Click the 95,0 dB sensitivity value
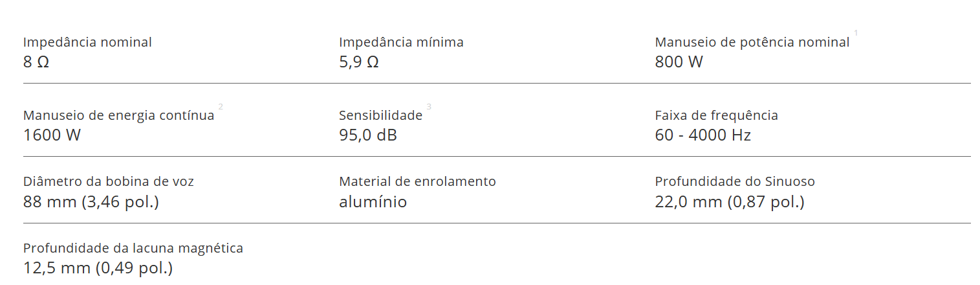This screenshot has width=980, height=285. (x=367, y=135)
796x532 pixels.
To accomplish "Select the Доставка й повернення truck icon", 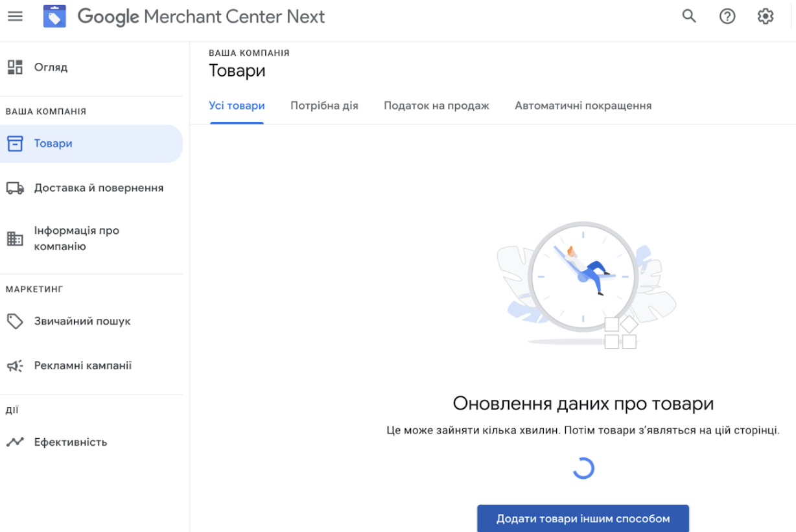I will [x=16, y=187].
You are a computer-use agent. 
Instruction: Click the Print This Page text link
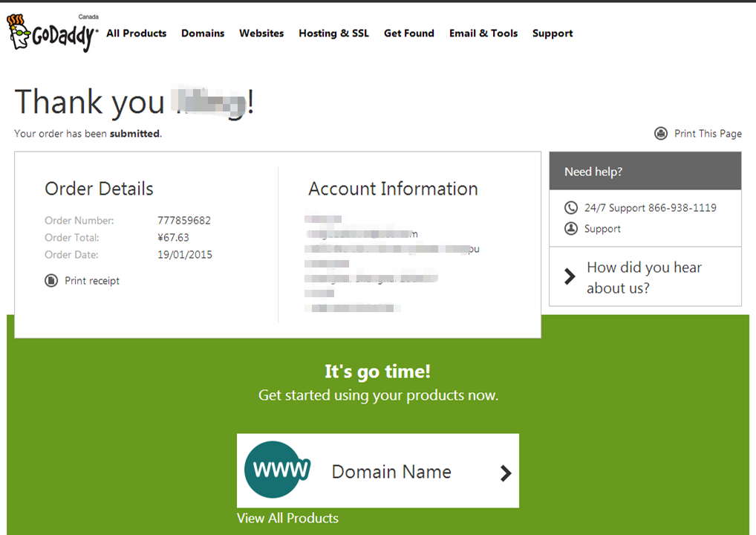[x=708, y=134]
...
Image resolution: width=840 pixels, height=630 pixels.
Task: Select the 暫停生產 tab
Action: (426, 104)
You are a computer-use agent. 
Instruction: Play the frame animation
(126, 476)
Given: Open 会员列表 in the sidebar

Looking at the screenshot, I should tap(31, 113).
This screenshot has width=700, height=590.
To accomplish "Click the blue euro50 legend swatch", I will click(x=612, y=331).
==
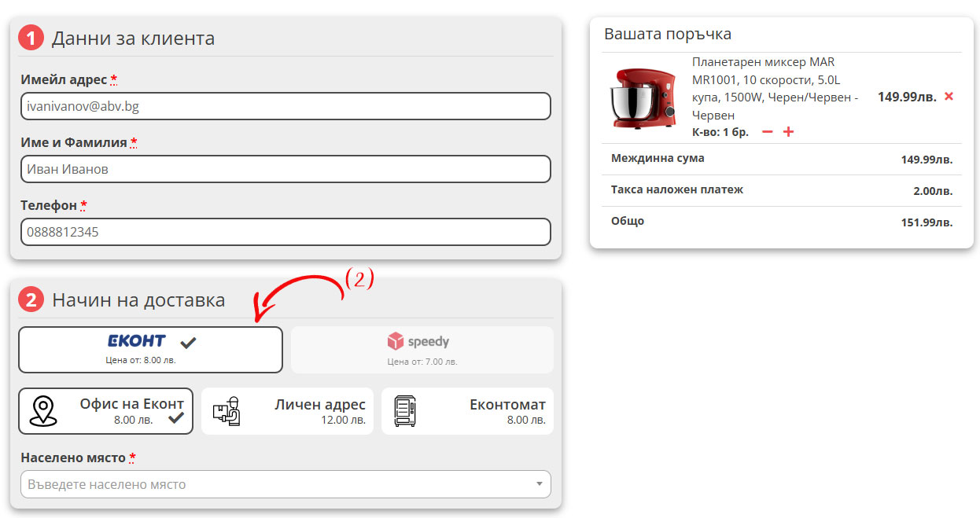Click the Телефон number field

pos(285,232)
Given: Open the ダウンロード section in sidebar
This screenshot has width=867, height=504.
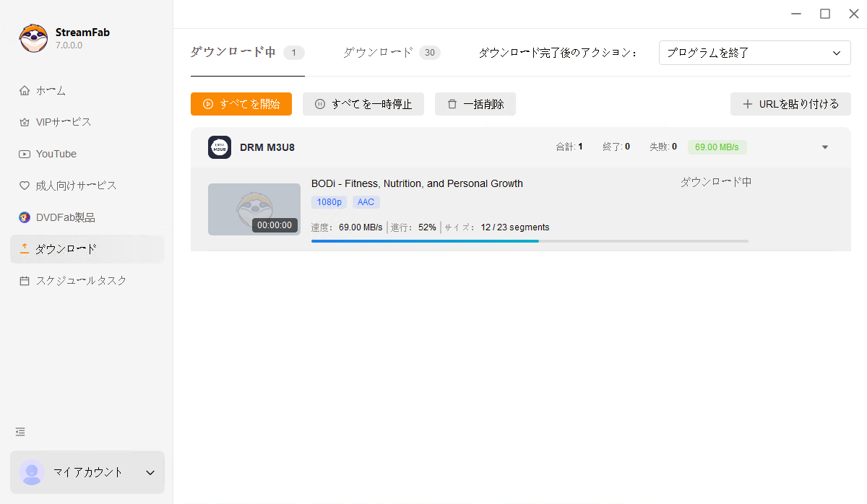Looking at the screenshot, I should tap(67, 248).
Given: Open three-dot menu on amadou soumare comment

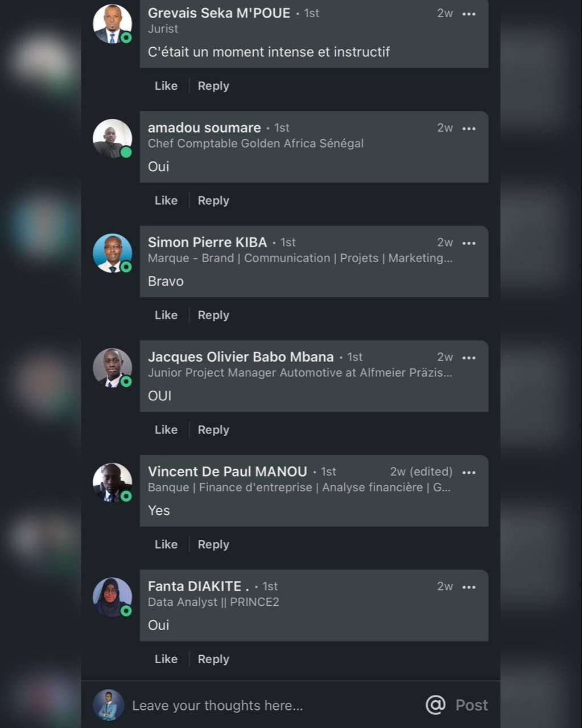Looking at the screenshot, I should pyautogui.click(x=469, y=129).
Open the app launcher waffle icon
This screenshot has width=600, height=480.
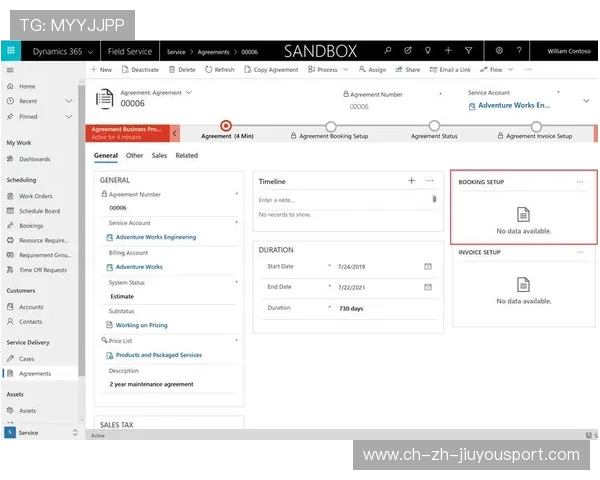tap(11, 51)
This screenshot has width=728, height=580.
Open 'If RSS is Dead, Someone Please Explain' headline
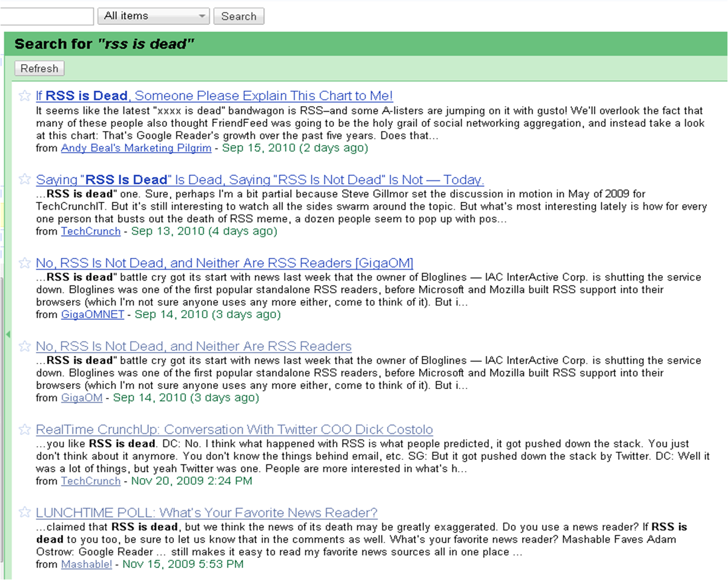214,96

▸ **DIRECTIONS**: Copy everything above from the line holding "Given: Open the ダウンロード section in sidebar" down to the line holding "This screenshot has width=728, height=580.", both ends included, exactly as it stands and without the pictures.

▸ **OUTPUT**:
Given: Open the ダウンロード section in sidebar
This screenshot has width=867, height=504.
Looking at the screenshot, I should tap(67, 248).
Given: Open three-dot menu on amadou soumare comment

Looking at the screenshot, I should pyautogui.click(x=469, y=129).
Open the app launcher waffle icon
This screenshot has width=600, height=480.
tap(11, 51)
This screenshot has width=728, height=580.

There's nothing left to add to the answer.